When Does Correlation Equal Causation?

Data purists would reply “Never” and beat me up for even asking this question.

On the other hand, “data sophists” who’re accustomed to lying with Big Data would wonder, “Duh, what’s the difference?”

If you’re like me, you don’t belong to either camp, and might wonder if there could be a golden mean between the two extremes.

Let me use the following examples to get a feel of when correlation can equal causation and when it can’t.

EXAMPLE 1

Correlation: US spending on science, space and technology goes up or down in tandem with suicides by hanging, strangulation and suffocation.

cec01

Source: Spurious Correlations (http://tylervigen.com/)

Causation: If suicides by hanging etc. go up, US spending on science etc. will also go up.

Action: Monitor suicide rate by hanging. If it goes up, release more budget for R&D. If it goes down, downsize R&D.

Even a diehard Data Sophist would intuitively agree that correlation does not equal causation in this case.

EXAMPLE 2

Correlation: There’s a higher attach rate of business loans with home loans in Norfolk as compared to other offices.

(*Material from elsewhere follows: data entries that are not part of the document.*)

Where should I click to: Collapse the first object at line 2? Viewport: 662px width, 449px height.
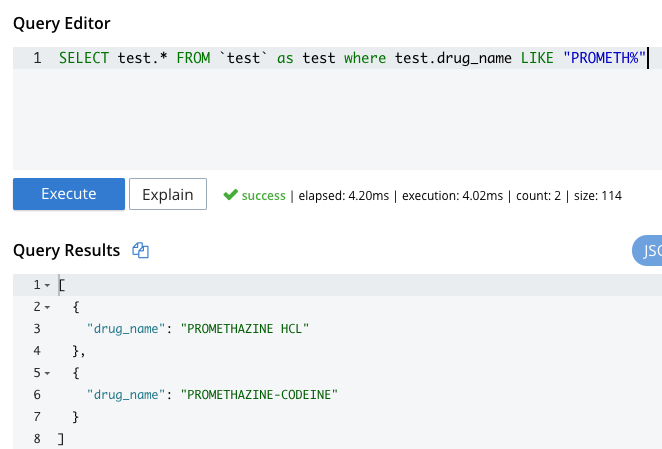tap(47, 306)
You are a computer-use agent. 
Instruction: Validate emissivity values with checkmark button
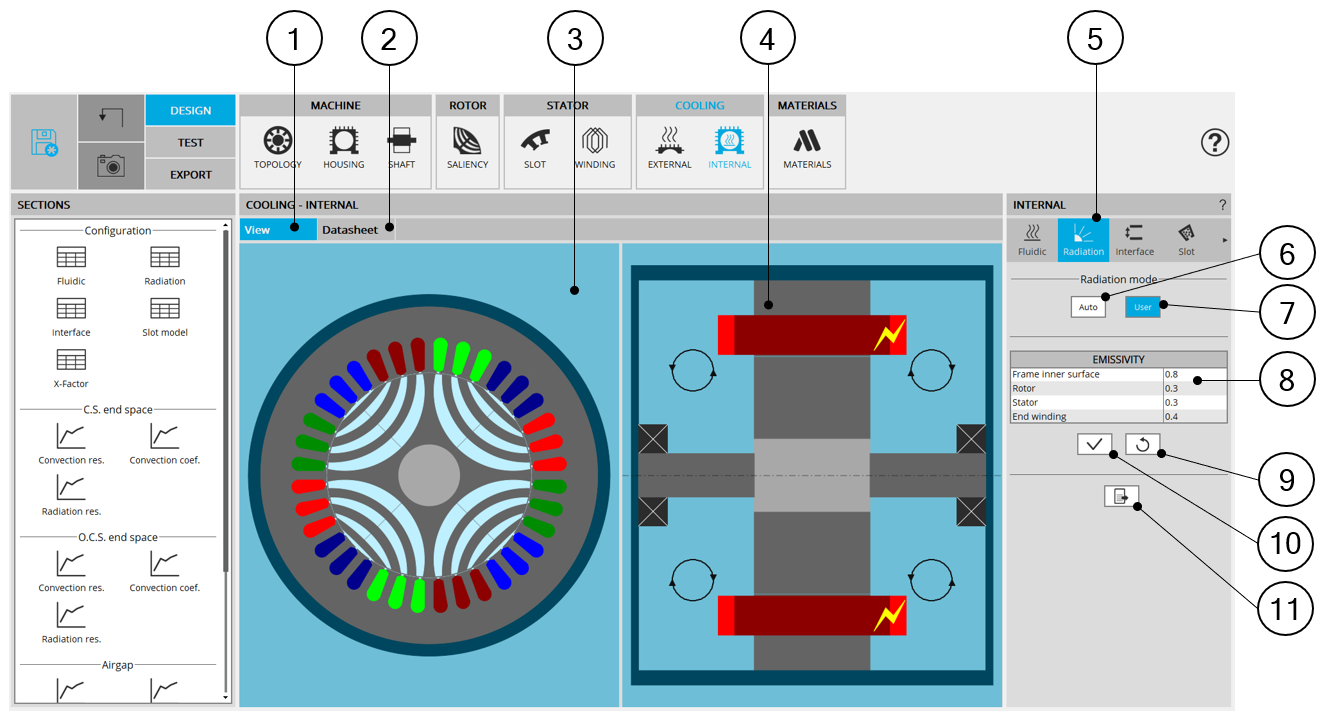[x=1095, y=444]
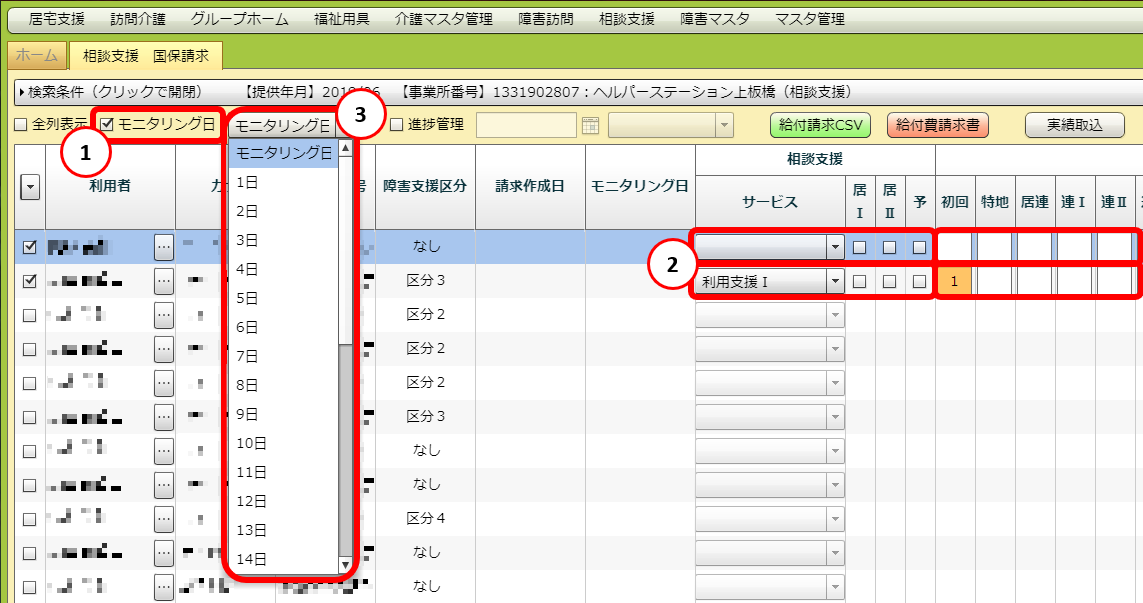
Task: Expand the 検索条件 search conditions panel
Action: coord(24,92)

Causation: If home loan sales go up in Norfolk, business loan sales will also go up.

Action: Monitor home loan volume. If it goes up, source additional funds for business loans. If it goes down, release funds earmarked for business loans.

As we saw in What The Obama Credit Card Decline Means For The Future Of Analytics, the correlation in this example made immediate business sense to the head of credit of the bank when he found out that, unlike in its other offices, business banking and retail banking sales people sat at the same office in Norfolk, a practice that led to better exchange of information of mortgage buyers being in-market for business loans and vice versa.

Therefore, intuitively, even a Data Purist would agree that correlation could equal causation in this case.


Correlation does not equal causation in the first example.

Correlation may equal causation in the second one.

If you’ve noticed my frequent use of the term “intuition” in this post, it’s intentional. When all the data is collected, crunched and visualized, many business actions are guided by the gut to some extent. At least heuristic ones like developing a marketing plan, writing a book or recruiting a sales rep.

By abstracting the basic differences between the two examples, I propose that correlation can equal causation if the following three conditions are met:

  1. The measured variables belong to the same domain
  2. The correlation makes intuitive sense, thereby making the causation plausible
  3. The causation can be validated by backtesting it on past data.

So, the answer to the question in the title of this post is, “sometimes”!